September 10, 1997

Jonathan Bank, the artistic director of the Mint Theater, says his company’s revival of George Aiken’s dramatization of ”Uncle Tom’s Cabin” is an ”effort to reclaim ‘Uncle’ Tom’s good name.”

Well, Tom got a bad name because, no matter how noble he was in Harriet Beecher Stowe’s novel, he didn’t resist his exploiters from the start. In the play, and certainly in this production, his nobility is unquestionable. But he’s still done in, unresisting.

The undertaking is heroic, and a little exhausting. With 20 actors taking 25 roles in about 30 unfolding scenes, this 145-year-old play is melodrama for an age when people liked to dive into melodrama, swim in it, toss it up and let it rain down on their heads. The language is deliciously lugubrious; the suffering of people like Eliza, little Eva and Tom reaches out and grabs you; the villainy of louts like Haley, Marks and Simon Legree is hissingly odious.

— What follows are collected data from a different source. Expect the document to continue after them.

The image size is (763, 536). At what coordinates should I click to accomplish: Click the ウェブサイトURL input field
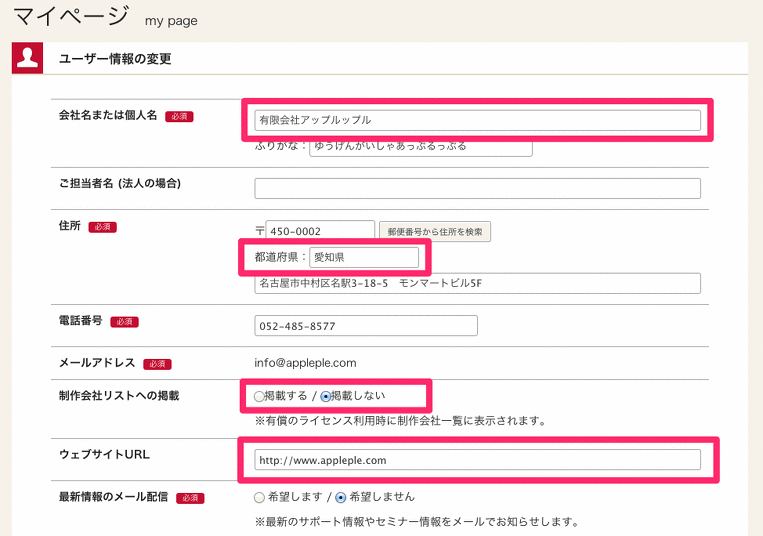pyautogui.click(x=477, y=460)
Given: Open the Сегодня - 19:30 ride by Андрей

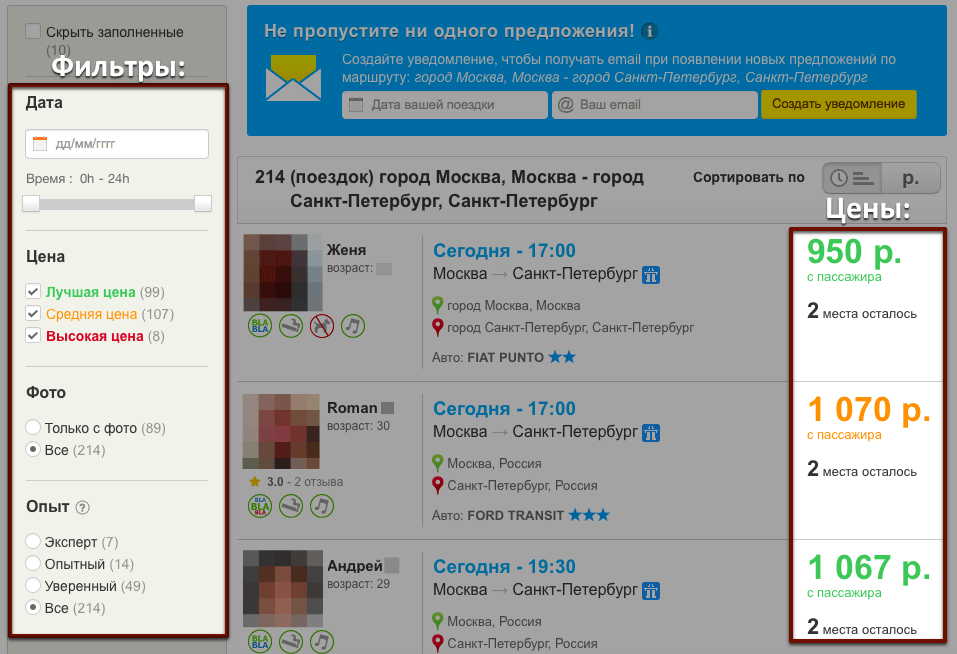Looking at the screenshot, I should [504, 566].
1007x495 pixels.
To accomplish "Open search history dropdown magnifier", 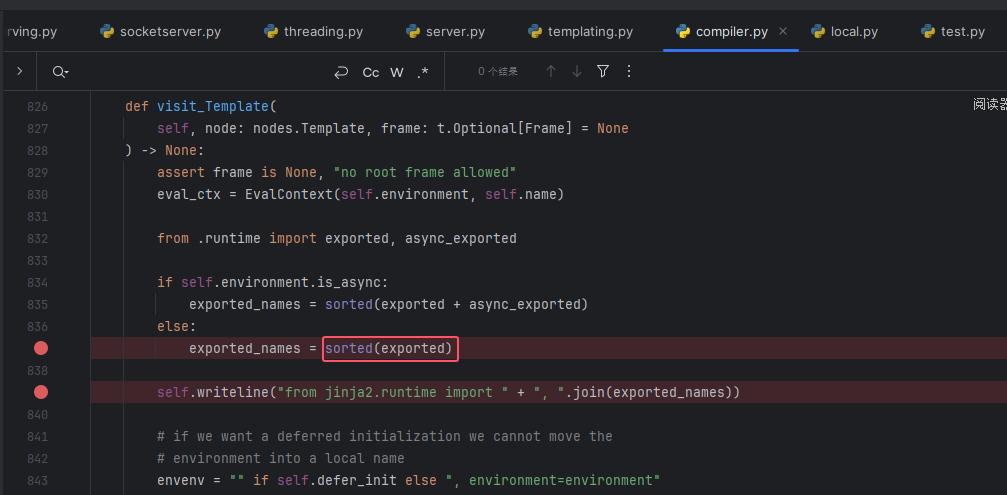I will (60, 72).
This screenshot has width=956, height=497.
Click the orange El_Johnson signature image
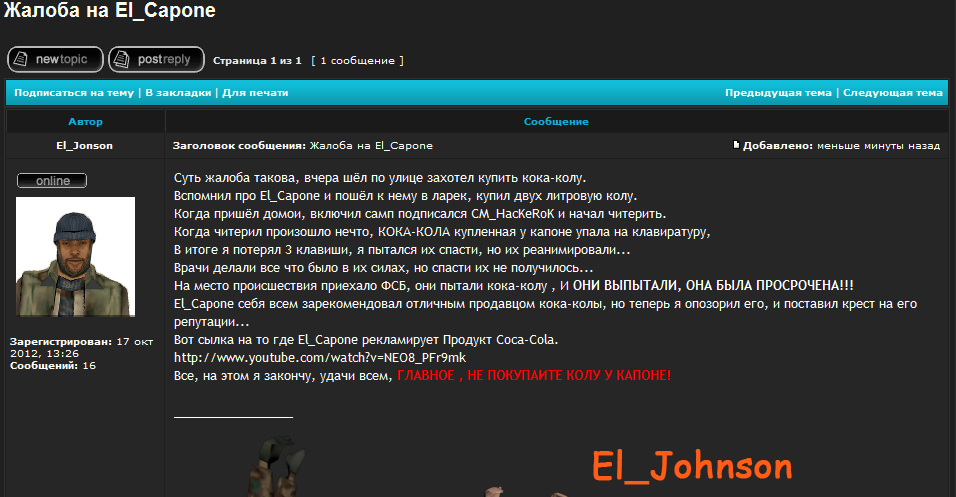(x=692, y=466)
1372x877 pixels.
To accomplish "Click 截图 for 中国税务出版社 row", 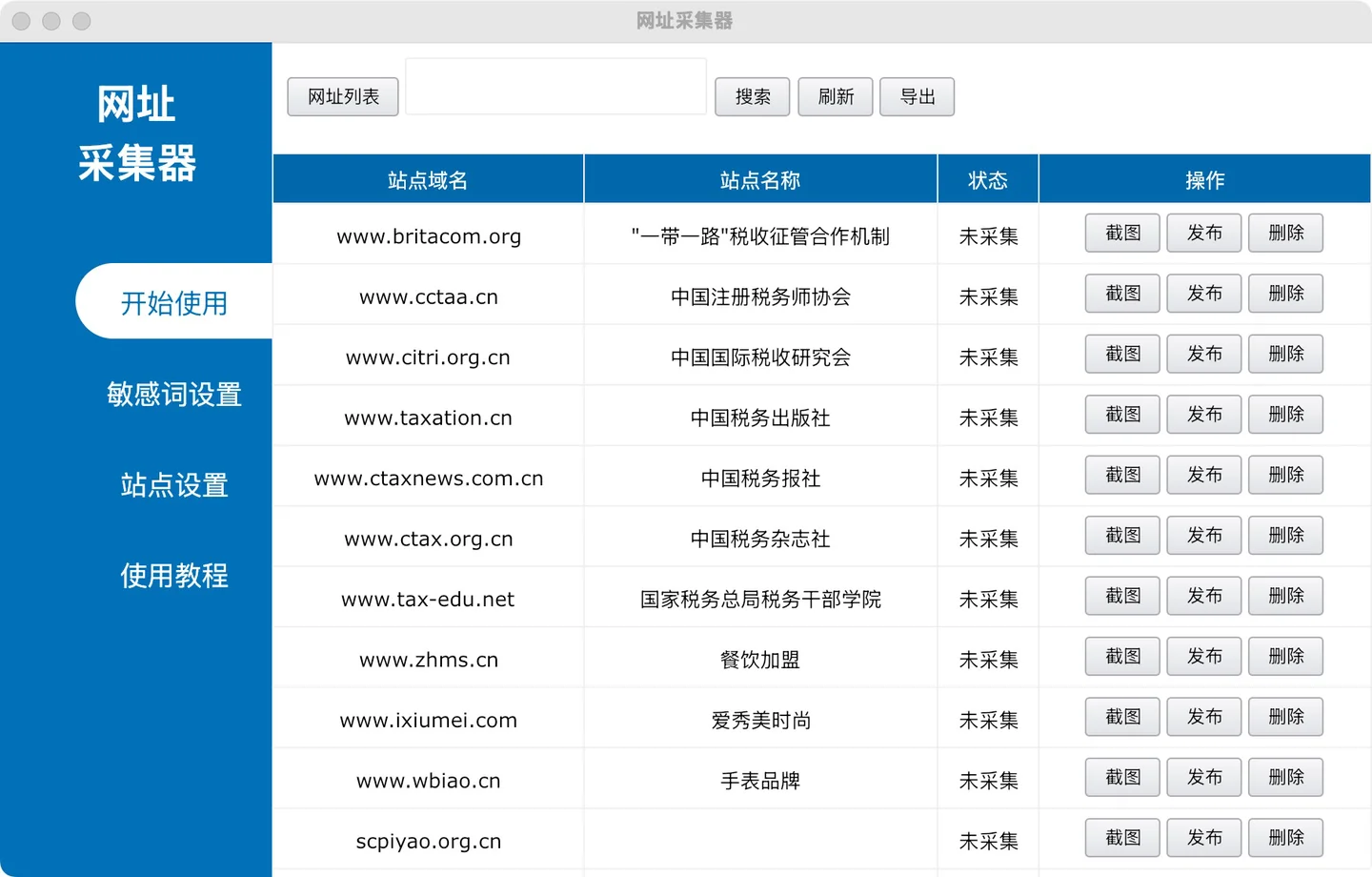I will click(1122, 415).
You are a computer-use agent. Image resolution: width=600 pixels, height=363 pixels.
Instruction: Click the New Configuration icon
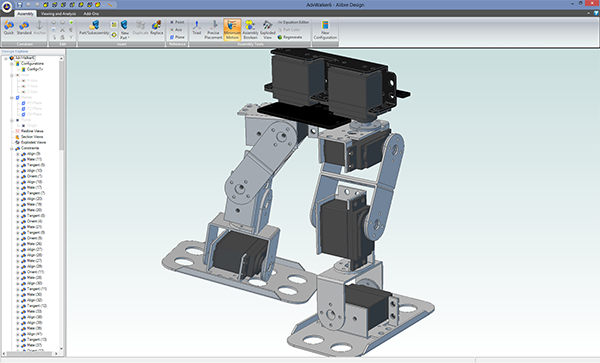point(325,29)
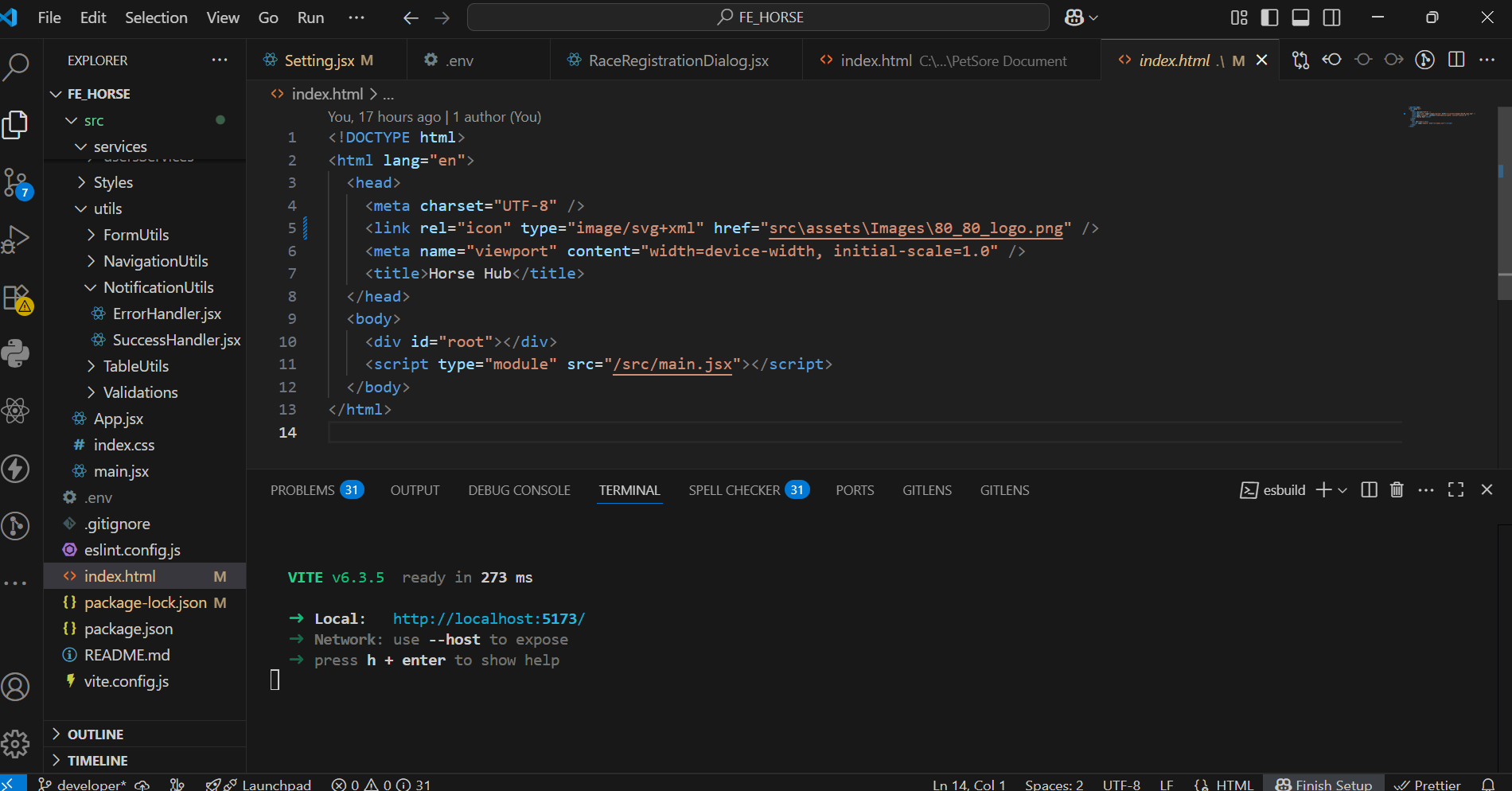Open the Manage settings gear
1512x791 pixels.
point(16,744)
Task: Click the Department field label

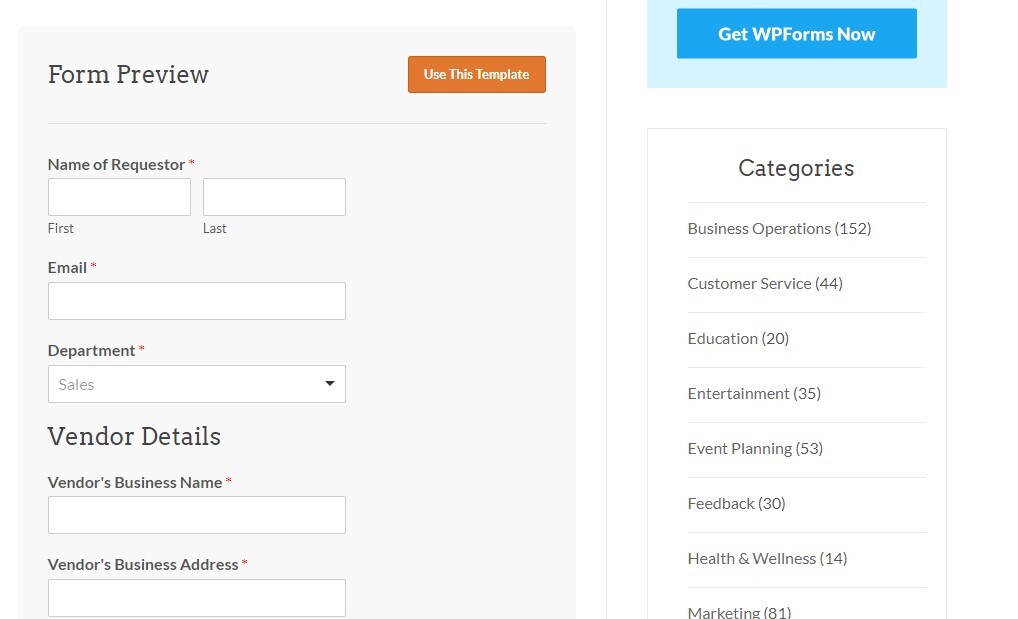Action: coord(91,351)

Charles Dumas, a veteran actor and director with an enormous range, approaches this old warhorse with energy, but also with respect. He keeps it moving fast enough to disguise its episodic simplicity; he emphasizes the humor of good guys like Phineas and Topsy, and if he turns the bad guys into a pack of rustic weasels, that only makes them more sinister.

It is all enough to stir the blood, if not always the imagination, and it will stir at the Mint, 311 West 43rd Street, Clinton, through Sept. 28.